- Native to: United States
- Region: California
- Ethnicity: Chochenyo people
- Extinct: 1934, with the death of José Guzmán
- Revival: from 2002
- Language family: Yok-Utian UtianOhloneNorthernSan Francisco BayChochenyo; ; ; ; ;
- Writing system: Latin

Language codes
- ISO 639-3: (included in cst [cst])
- Glottolog: east2548
- ELP: San Francisco Bay Costanoan (shared)
- Map of Chochenyo varieties

= Chochenyo dialect =

Language of the Chochenyo Ohlone people

Chochenyo (also called Chocheño, Northern Ohlone and East Bay Costanoan) is the spoken language of the Chochenyo people. Chochenyo is one of the Ohlone languages in the Utian family.

==Description and history==
Linguistically, Chochenyo, Tamyen and Ramaytush are thought to have been dialects of a single language, but Tamyen and Ramaytush are very poorly attested. The speech of the last two native speakers of Chochenyo was documented in the 1920s in the unpublished fieldnotes of the Bureau of American Ethnology linguist John Peabody Harrington. The final native speaker of the language was José Guzmán who died in 1934 in Niles, California.

Vincent Medina presents in Chochenyo at the San Francisco Public Library.

The Muwekma Ohlone Tribe, which (as of 2007) is petitioning for U.S. federal recognition, has made efforts to revive the language. As of 2004, "the Chochenyo database being developed by the tribe ... [contained] from 1,000 to 2,000 basic words." By 2009, many students were able to carry on conversations in the Chochenyo language. Through both successful word formation, as well as extending documented words, the Chochenyo dictionary has grown significantly throughout the early 21st century.

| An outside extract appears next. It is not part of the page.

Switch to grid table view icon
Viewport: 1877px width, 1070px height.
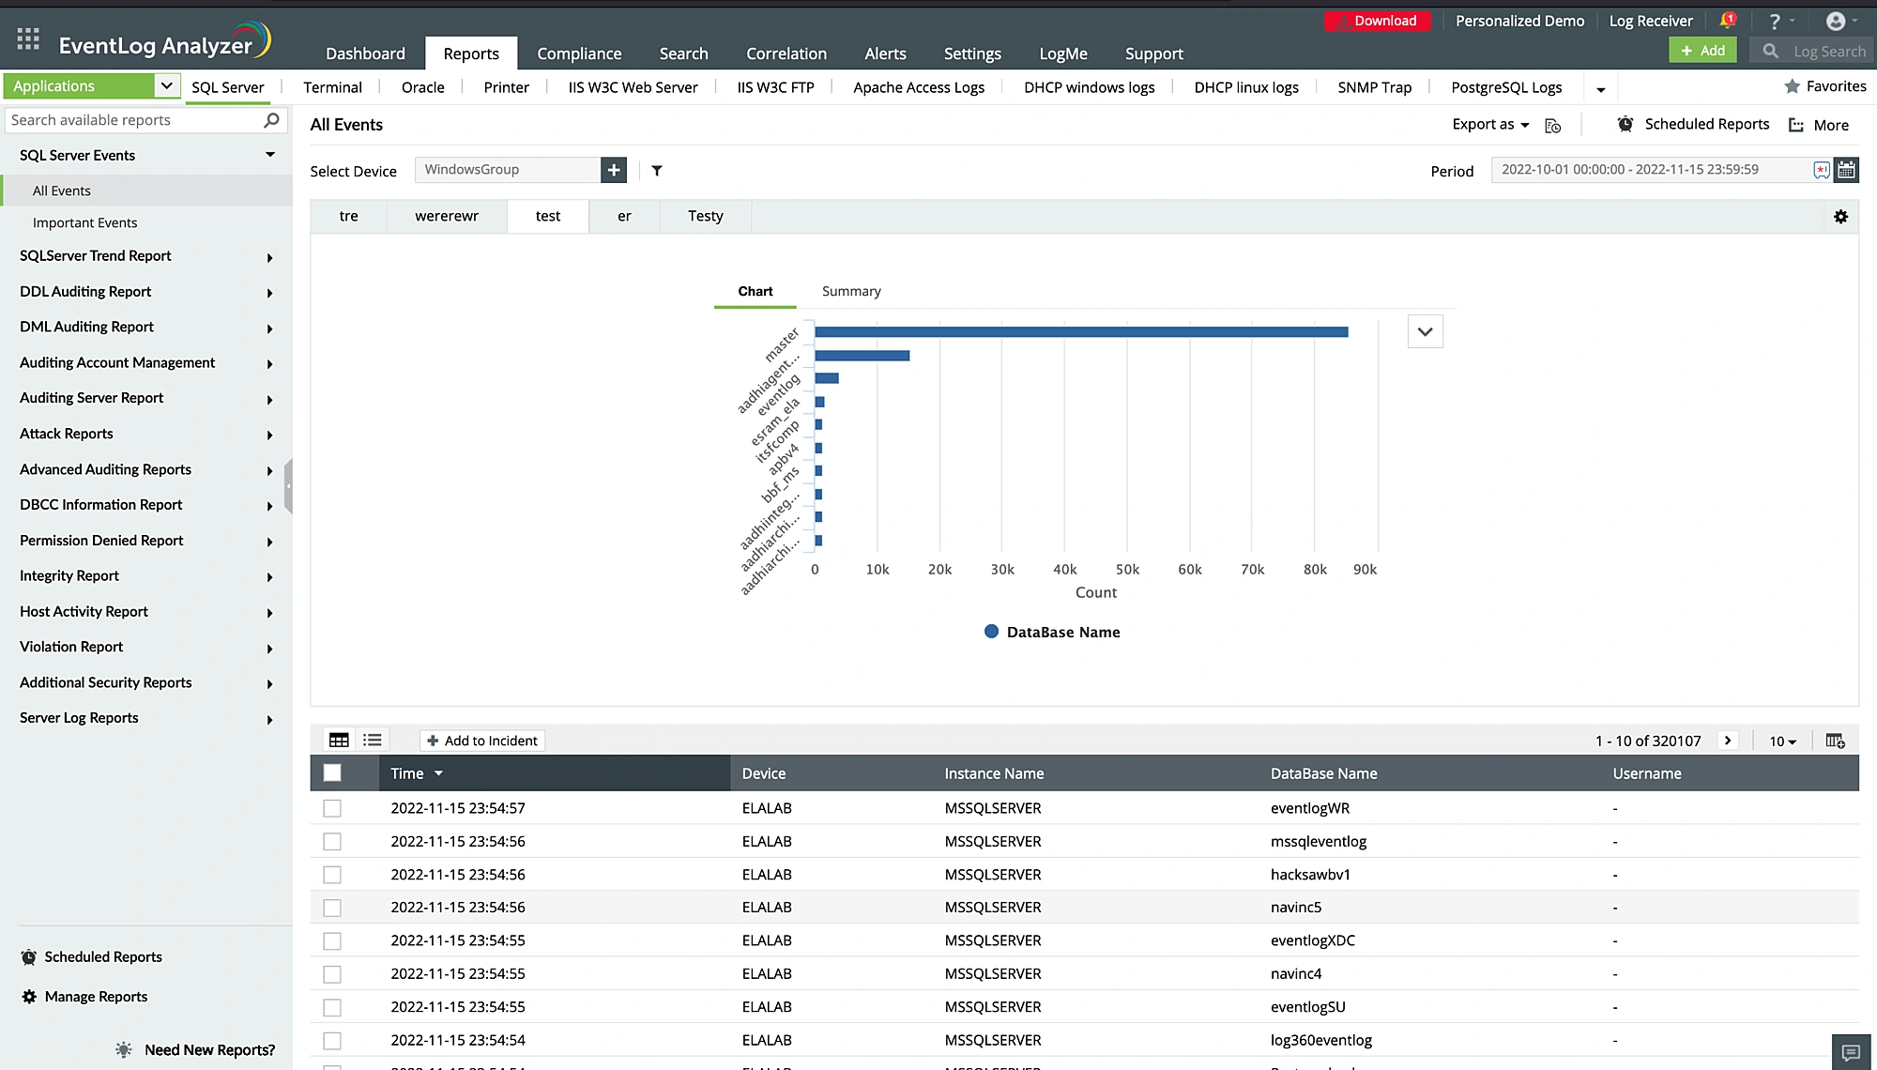click(x=339, y=741)
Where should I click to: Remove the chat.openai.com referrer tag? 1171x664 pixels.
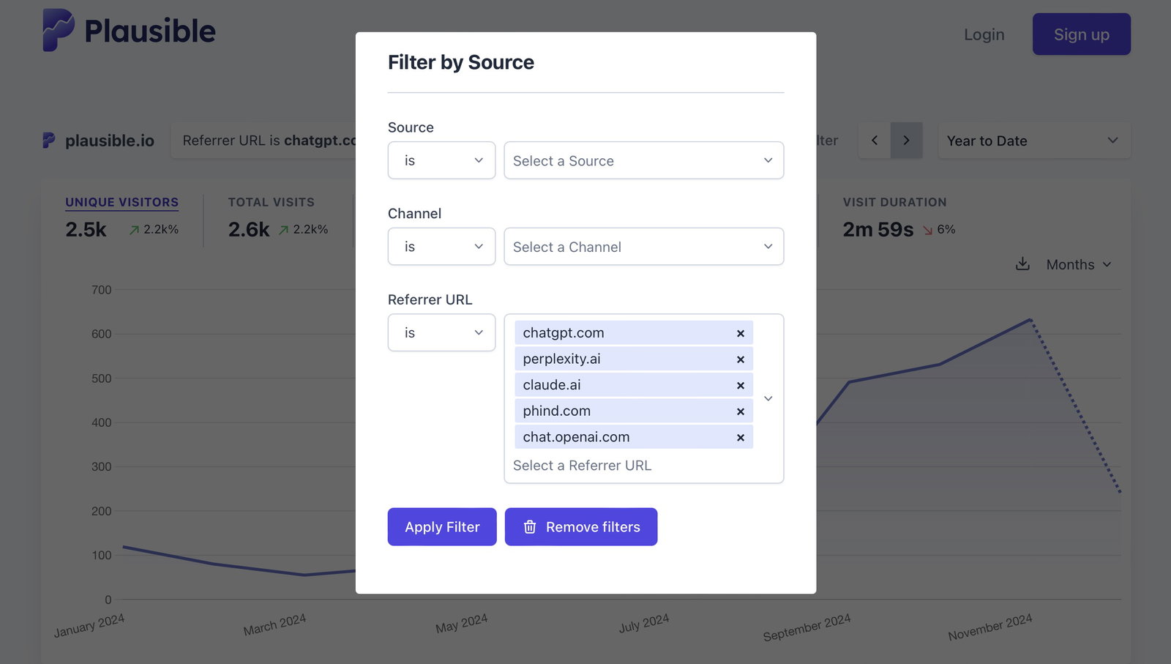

During the canonization of Saint Junípero Serra on September 23, 2015, the first reading at Mass was read in Chochenyo by Vincent Medina.

==Phonology==

Consonants
|  |  | Labial | Dental/ alveolar |  | Retroflex | Palatal | Velar | Glottal |
| hard | soft |
| Nasal |  | m ⟨m⟩ | n ⟨n⟩ | nʲ ⟨nY⟩ |  |  |  |  |
| Plosive |  | p ⟨p⟩ | t ⟨t⟩ |  | ʈ ⟨ṭ⟩ |  | k ⟨k⟩ | ʔ ⟨'⟩ |
| Affricate |  |  | ts ⟨ts⟩ |  |  | tʃ ⟨č⟩ |  |  |
| Fricative |  |  | s ⟨s⟩ |  |  | ʃ ⟨š⟩ | x ⟨x⟩ | h ⟨h⟩ |
| Approximant |  | w ⟨w⟩ | l ⟨l⟩ |  |  | j ⟨y⟩ |  |  |
| Flap |  |  | ɾ ⟨r⟩ |  |  |  |  |  |

Vowels
|  | Front | Back |
|---|---|---|
| Close | i | u |
| Close-mid |  | o |
| Open-mid | ɛ |  |
| Open |  | ɑ |

The vowels can be long or short. Prolongation is shown by repeating the vowel.